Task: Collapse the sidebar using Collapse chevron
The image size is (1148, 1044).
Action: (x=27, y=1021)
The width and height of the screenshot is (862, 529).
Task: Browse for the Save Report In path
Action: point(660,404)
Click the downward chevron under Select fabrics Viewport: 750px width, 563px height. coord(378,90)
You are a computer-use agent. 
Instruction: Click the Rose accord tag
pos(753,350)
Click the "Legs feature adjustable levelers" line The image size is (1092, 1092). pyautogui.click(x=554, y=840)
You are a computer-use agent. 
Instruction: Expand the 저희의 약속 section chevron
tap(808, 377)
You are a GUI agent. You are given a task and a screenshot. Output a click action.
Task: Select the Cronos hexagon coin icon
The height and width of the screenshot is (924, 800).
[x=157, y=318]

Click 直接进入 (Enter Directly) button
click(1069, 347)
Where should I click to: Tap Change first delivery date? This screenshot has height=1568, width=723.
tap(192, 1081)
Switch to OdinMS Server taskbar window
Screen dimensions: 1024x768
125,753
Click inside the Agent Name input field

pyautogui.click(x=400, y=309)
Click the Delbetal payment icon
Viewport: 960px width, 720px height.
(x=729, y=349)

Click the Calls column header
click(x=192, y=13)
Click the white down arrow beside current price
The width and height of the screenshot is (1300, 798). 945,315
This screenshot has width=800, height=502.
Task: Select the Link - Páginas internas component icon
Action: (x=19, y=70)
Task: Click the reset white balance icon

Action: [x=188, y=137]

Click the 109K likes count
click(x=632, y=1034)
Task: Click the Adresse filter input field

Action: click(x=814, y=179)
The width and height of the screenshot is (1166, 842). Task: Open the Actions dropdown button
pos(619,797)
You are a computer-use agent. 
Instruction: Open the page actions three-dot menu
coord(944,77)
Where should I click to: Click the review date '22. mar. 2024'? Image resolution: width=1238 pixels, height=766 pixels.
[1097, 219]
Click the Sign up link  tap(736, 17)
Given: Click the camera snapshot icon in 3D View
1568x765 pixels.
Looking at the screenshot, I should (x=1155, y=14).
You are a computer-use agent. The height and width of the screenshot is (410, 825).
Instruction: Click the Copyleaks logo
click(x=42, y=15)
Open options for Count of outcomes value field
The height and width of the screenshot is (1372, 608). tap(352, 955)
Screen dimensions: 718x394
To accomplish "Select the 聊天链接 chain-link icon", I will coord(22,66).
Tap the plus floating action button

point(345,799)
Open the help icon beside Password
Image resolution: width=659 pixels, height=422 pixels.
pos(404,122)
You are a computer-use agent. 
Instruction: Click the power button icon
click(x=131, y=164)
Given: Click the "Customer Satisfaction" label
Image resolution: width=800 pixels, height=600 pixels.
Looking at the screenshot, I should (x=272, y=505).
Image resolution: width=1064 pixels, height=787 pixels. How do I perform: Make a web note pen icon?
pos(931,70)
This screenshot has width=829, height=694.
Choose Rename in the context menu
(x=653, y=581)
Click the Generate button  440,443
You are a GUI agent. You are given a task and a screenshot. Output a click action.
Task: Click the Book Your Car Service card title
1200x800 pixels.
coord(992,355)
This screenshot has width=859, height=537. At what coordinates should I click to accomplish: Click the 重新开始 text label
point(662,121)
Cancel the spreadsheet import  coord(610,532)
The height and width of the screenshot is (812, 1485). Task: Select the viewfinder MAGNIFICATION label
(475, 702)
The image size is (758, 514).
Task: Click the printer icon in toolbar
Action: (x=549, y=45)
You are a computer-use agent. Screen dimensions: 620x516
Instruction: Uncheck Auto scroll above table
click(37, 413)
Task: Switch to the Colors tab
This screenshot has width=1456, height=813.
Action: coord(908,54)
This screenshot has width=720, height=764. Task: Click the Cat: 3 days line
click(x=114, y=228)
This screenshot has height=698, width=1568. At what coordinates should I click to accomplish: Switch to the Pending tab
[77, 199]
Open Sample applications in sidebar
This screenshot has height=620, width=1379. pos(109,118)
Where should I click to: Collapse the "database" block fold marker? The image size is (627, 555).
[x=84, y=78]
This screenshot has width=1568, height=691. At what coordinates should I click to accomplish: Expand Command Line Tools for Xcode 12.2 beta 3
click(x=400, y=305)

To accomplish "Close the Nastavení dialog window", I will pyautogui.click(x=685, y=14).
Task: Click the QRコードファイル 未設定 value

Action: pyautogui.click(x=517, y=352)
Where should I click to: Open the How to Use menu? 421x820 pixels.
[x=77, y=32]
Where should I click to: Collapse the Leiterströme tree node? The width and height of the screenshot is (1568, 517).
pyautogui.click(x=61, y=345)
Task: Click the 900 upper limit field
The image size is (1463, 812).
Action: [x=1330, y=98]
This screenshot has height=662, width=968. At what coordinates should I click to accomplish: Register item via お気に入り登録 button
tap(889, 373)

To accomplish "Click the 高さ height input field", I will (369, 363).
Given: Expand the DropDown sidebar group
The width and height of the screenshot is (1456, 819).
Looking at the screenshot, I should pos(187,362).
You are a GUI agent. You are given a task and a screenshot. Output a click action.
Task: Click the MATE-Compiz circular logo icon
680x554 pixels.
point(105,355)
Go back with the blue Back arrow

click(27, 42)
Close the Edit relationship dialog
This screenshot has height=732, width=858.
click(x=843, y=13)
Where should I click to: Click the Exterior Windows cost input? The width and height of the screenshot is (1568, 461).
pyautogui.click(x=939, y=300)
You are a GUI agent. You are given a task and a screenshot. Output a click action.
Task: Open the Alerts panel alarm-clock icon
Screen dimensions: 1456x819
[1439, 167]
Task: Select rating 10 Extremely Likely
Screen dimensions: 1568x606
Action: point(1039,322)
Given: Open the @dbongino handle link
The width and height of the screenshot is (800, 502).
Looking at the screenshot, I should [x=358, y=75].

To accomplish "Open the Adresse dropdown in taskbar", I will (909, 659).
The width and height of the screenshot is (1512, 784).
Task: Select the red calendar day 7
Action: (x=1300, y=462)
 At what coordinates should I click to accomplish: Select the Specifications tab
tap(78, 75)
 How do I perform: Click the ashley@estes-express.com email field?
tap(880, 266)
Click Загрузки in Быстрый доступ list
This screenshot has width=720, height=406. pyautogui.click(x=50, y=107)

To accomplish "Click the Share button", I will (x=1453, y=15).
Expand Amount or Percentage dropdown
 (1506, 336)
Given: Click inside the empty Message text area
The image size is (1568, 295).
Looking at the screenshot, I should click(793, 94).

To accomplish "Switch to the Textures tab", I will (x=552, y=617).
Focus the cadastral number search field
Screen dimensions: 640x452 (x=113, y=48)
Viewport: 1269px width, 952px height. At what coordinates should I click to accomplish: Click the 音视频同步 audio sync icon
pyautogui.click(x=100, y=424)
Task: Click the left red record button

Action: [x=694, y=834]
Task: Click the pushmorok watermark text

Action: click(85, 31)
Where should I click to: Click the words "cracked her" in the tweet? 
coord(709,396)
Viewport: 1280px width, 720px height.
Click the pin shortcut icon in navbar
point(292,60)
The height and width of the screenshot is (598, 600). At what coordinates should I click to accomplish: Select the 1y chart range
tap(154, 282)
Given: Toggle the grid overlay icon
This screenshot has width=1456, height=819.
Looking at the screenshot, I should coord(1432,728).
···
Reproduce all of the material above verbatim, line for line, without any alteration.

Finished answer:
Task: Collapse the sidebar using Collapse chevron
The image size is (1148, 1044).
Action: (x=27, y=1021)
The width and height of the screenshot is (862, 529).
Task: Browse for the Save Report In path
Action: point(660,404)
Click the downward chevron under Select fabrics Viewport: 750px width, 563px height. coord(378,90)
You are a computer-use agent. 
Instruction: Click the Rose accord tag
pos(753,350)
Click the "Legs feature adjustable levelers" line The image size is (1092, 1092). pyautogui.click(x=554, y=840)
You are a computer-use agent. 
Instruction: Expand the 저희의 약속 section chevron
tap(808, 377)
You are a GUI agent. You are given a task and a screenshot. Output a click action.
Task: Select the Cronos hexagon coin icon
The height and width of the screenshot is (924, 800).
[x=157, y=318]

Click 直接进入 (Enter Directly) button
click(1069, 347)
Where should I click to: Tap Change first delivery date? This screenshot has height=1568, width=723.
tap(192, 1081)
Switch to OdinMS Server taskbar window
Screen dimensions: 1024x768
125,753
Click inside the Agent Name input field

pyautogui.click(x=400, y=309)
Click the Delbetal payment icon
Viewport: 960px width, 720px height.
(x=729, y=349)

Click the Calls column header
click(x=192, y=13)
Click the white down arrow beside current price
The width and height of the screenshot is (1300, 798). 945,315
This screenshot has width=800, height=502.
Task: Select the Link - Páginas internas component icon
Action: (x=19, y=70)
Task: Click the reset white balance icon

Action: [x=188, y=137]

Click the 109K likes count
click(x=632, y=1034)
Task: Click the Adresse filter input field

Action: click(x=814, y=179)
The width and height of the screenshot is (1166, 842). Task: Open the Actions dropdown button
pos(619,797)
You are a computer-use agent. 
Instruction: Open the page actions three-dot menu
coord(944,77)
Where should I click to: Click the review date '22. mar. 2024'? Image resolution: width=1238 pixels, height=766 pixels.
[1097, 219]
Click the Sign up link  tap(736, 17)
Given: Click the camera snapshot icon in 3D View
1568x765 pixels.
Looking at the screenshot, I should (x=1155, y=14).
You are a computer-use agent. The height and width of the screenshot is (410, 825).
Instruction: Click the Copyleaks logo
click(x=42, y=15)
Open options for Count of outcomes value field
The height and width of the screenshot is (1372, 608). tap(352, 955)
Screen dimensions: 718x394
To accomplish "Select the 聊天链接 chain-link icon", I will coord(22,66).
Tap the plus floating action button

point(345,799)
Open the help icon beside Password
Image resolution: width=659 pixels, height=422 pixels.
pos(404,122)
You are a computer-use agent. 
Instruction: Click the power button icon
click(x=131, y=164)
Given: Click the "Customer Satisfaction" label
Image resolution: width=800 pixels, height=600 pixels.
Looking at the screenshot, I should (x=272, y=505).
Image resolution: width=1064 pixels, height=787 pixels. How do I perform: Make a web note pen icon?
pos(931,70)
This screenshot has width=829, height=694.
Choose Rename in the context menu
(x=653, y=581)
Click the Generate button  440,443
You are a GUI agent. You are given a task and a screenshot. Output a click action.
Task: Click the Book Your Car Service card title
1200x800 pixels.
coord(992,355)
This screenshot has width=859, height=537. At what coordinates should I click to accomplish: Click the 重新开始 text label
point(662,121)
Cancel the spreadsheet import  coord(610,532)
The height and width of the screenshot is (812, 1485). Task: Select the viewfinder MAGNIFICATION label
(475, 702)
The image size is (758, 514).
Task: Click the printer icon in toolbar
Action: (x=549, y=45)
You are a computer-use agent. Screen dimensions: 620x516
Instruction: Uncheck Auto scroll above table
click(37, 413)
Task: Switch to the Colors tab
This screenshot has width=1456, height=813.
Action: coord(908,54)
This screenshot has width=720, height=764. Task: Click the Cat: 3 days line
click(x=114, y=228)
This screenshot has height=698, width=1568. At what coordinates should I click to accomplish: Switch to the Pending tab
[77, 199]
Open Sample applications in sidebar
This screenshot has height=620, width=1379. pos(109,118)
Where should I click to: Collapse the "database" block fold marker? The image size is (627, 555).
[x=84, y=78]
This screenshot has width=1568, height=691. At what coordinates should I click to accomplish: Expand Command Line Tools for Xcode 12.2 beta 3
click(x=400, y=305)

To accomplish "Close the Nastavení dialog window", I will pyautogui.click(x=685, y=14).
Task: Click the QRコードファイル 未設定 value

Action: pyautogui.click(x=517, y=352)
Where should I click to: Open the How to Use menu? 421x820 pixels.
[x=77, y=32]
Where should I click to: Collapse the Leiterströme tree node? The width and height of the screenshot is (1568, 517).
pyautogui.click(x=61, y=345)
Task: Click the 900 upper limit field
The image size is (1463, 812).
Action: [x=1330, y=98]
This screenshot has height=662, width=968. At what coordinates should I click to accomplish: Register item via お気に入り登録 button
tap(889, 373)

To accomplish "Click the 高さ height input field", I will (369, 363).
Given: Expand the DropDown sidebar group
The width and height of the screenshot is (1456, 819).
Looking at the screenshot, I should pos(187,362).
You are a GUI agent. You are given a task and a screenshot. Output a click action.
Task: Click the MATE-Compiz circular logo icon
680x554 pixels.
point(105,355)
Go back with the blue Back arrow

click(27, 42)
Close the Edit relationship dialog
This screenshot has height=732, width=858.
click(x=843, y=13)
Where should I click to: Click the Exterior Windows cost input? The width and height of the screenshot is (1568, 461).
pyautogui.click(x=939, y=300)
You are a GUI agent. You are given a task and a screenshot. Output a click action.
Task: Open the Alerts panel alarm-clock icon
Screen dimensions: 1456x819
[1439, 167]
Task: Select rating 10 Extremely Likely
Screen dimensions: 1568x606
Action: point(1039,322)
Given: Open the @dbongino handle link
The width and height of the screenshot is (800, 502).
Looking at the screenshot, I should [x=358, y=75].

To accomplish "Open the Adresse dropdown in taskbar", I will (909, 659).
The width and height of the screenshot is (1512, 784).
Task: Select the red calendar day 7
Action: (x=1300, y=462)
 At what coordinates should I click to accomplish: Select the Specifications tab
tap(78, 75)
 How do I perform: Click the ashley@estes-express.com email field?
tap(880, 266)
Click Загрузки in Быстрый доступ list
This screenshot has width=720, height=406. pyautogui.click(x=50, y=107)

To accomplish "Click the Share button", I will (x=1453, y=15).
Expand Amount or Percentage dropdown
 (1506, 336)
Given: Click inside the empty Message text area
The image size is (1568, 295).
Looking at the screenshot, I should click(793, 94).

To accomplish "Switch to the Textures tab", I will (x=552, y=617).
Focus the cadastral number search field
Screen dimensions: 640x452 (x=113, y=48)
Viewport: 1269px width, 952px height. At what coordinates should I click to accomplish: Click the 音视频同步 audio sync icon
pyautogui.click(x=100, y=424)
Task: Click the left red record button

Action: [x=694, y=834]
Task: Click the pushmorok watermark text

Action: click(85, 31)
Where should I click to: Click the words "cracked her" in the tweet? 
coord(709,396)
Viewport: 1280px width, 720px height.
Click the pin shortcut icon in navbar
point(292,60)
The height and width of the screenshot is (598, 600). At what coordinates should I click to accomplish: Select the 1y chart range
tap(154, 282)
Given: Toggle the grid overlay icon
This screenshot has width=1456, height=819.
Looking at the screenshot, I should coord(1432,728).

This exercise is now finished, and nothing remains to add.